These exercises present a serious challenge for the core muscles, according to research by Stuart McGill, Ph.D., of the University of Waterloo.
A stronger, tighter core gives your arms and legs a more powerful base for running fast, throwing hard, and performing heavy lifts. The moves also rock your lats while improving your grip strength and shoulder stability.
The benefits aren’t limited to individual muscles. “Loaded carries build work capacity,” John says, so you can do more gym work and do it better.
There are plenty of ways to build capacity, but you won’t find one that’s safer. “It’s really hard to hurt yourself when you’re walking around,” he says.
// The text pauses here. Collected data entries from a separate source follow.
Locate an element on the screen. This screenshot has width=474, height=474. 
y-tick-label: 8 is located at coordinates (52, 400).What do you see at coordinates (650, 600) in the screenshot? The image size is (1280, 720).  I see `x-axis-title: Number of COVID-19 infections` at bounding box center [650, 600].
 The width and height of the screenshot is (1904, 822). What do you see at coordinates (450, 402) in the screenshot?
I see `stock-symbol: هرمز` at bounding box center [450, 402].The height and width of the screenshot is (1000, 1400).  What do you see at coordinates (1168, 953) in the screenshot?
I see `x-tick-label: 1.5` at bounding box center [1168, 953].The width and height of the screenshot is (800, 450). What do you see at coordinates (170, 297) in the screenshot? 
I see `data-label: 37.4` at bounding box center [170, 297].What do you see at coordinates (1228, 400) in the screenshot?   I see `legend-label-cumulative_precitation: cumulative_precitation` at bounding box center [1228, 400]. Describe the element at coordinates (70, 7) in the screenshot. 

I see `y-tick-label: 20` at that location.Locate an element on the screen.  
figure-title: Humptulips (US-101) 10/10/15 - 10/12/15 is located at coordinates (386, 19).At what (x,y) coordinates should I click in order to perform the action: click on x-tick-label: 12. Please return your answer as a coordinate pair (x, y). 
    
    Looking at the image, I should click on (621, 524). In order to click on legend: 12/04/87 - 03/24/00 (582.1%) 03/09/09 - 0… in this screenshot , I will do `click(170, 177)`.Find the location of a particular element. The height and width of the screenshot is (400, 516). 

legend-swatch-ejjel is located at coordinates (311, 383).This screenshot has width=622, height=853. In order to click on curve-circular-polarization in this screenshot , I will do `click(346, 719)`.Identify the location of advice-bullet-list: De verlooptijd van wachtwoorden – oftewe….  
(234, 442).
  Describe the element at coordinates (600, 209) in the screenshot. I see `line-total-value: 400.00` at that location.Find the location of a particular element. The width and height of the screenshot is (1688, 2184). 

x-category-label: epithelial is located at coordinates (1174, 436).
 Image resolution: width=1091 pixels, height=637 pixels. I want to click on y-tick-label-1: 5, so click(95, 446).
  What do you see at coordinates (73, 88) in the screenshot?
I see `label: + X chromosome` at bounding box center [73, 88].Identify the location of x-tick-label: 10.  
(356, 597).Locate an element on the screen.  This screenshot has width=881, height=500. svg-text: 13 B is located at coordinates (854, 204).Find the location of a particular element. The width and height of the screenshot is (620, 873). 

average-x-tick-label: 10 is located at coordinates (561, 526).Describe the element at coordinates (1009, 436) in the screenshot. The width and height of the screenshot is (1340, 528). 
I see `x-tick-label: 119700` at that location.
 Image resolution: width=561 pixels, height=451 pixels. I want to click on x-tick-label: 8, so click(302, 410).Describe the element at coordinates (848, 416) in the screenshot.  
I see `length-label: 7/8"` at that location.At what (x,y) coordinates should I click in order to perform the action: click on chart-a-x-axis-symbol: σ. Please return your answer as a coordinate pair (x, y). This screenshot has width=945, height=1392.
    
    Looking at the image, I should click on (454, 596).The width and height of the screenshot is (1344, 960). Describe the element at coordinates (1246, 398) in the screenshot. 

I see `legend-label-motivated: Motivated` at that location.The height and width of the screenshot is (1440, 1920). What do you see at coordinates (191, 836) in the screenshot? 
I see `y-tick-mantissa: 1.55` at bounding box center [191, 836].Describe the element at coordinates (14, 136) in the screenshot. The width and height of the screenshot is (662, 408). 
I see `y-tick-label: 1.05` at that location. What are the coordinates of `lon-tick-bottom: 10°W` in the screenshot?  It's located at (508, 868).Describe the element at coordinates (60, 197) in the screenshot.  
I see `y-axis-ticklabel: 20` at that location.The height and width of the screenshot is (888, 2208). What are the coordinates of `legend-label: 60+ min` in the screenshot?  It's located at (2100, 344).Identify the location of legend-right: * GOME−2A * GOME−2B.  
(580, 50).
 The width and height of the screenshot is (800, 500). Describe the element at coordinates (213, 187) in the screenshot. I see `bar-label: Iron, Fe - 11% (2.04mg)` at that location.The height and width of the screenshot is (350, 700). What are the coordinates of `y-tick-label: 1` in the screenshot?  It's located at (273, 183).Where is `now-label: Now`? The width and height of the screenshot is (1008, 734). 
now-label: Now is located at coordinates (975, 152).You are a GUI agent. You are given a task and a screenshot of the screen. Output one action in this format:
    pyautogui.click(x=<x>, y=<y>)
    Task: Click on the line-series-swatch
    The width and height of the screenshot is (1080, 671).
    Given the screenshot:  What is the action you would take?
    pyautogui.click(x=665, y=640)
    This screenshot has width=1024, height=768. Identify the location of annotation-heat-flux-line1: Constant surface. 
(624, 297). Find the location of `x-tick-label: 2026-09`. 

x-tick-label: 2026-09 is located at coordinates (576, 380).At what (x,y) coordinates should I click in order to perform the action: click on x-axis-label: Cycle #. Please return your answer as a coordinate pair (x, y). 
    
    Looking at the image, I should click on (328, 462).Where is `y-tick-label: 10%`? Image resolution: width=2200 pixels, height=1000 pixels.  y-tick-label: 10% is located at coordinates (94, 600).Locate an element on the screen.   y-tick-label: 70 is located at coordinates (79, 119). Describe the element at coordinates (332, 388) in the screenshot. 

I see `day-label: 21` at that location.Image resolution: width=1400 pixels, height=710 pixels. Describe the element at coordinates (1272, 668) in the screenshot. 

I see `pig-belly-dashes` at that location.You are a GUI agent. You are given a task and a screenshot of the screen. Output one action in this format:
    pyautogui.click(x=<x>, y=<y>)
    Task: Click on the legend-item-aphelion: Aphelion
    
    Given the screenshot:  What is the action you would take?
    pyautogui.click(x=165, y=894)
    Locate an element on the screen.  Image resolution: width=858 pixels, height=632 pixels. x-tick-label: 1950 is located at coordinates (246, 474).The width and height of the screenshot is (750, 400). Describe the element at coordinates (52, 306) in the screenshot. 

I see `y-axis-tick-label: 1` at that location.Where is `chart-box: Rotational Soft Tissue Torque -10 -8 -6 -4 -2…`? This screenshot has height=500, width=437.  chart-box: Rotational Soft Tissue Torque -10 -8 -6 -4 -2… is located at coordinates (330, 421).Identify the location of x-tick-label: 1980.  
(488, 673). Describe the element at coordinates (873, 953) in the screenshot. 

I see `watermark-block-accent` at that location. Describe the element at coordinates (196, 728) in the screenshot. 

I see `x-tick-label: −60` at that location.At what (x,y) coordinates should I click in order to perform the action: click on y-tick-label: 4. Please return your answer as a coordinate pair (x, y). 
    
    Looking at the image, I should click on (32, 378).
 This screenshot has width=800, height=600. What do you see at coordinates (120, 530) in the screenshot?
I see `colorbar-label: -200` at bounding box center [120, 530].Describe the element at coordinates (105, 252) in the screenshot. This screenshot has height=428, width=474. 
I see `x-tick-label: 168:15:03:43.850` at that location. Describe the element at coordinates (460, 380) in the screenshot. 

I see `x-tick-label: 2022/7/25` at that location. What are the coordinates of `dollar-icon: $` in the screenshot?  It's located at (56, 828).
Do carries at any point in your workout—they’re especially great at the end, when you’re fatigued and your balance and coordination are hindered.
But no matter when you do them, the payoff is the same: a bigger, stronger body that’s better at anything you ask it to do.
“Pack” Your Shoulders
Whether you’re holding the weight at your sides, overhead, or anywhere in between, keep your shoulders as tight as possible to improve joint stability.
Straighten Your Back
Think of carries as walking planks: Keep your lower back and pelvis aligned throughout the exercise.
A tight grip increases tension in your core muscles.
A shorter stride—your feet less than 12 inches apart—gives you a stronger support base.
Tuck Your Chin
Don’t crane your neck! Keep your ears directly over your shoulders and hips. This aligns your spine, keeping it injury-free.
Keep Your Ribs Flat
If they flare out, you’re putting undue stress on your back. Breathe in through your nose and then forcefully out through your mouth. That helps push your ribs down and keep your core engaged.
Carries are self-limiting exercises. That means any weight that you can hold for the recommended distance or duration is safe to use.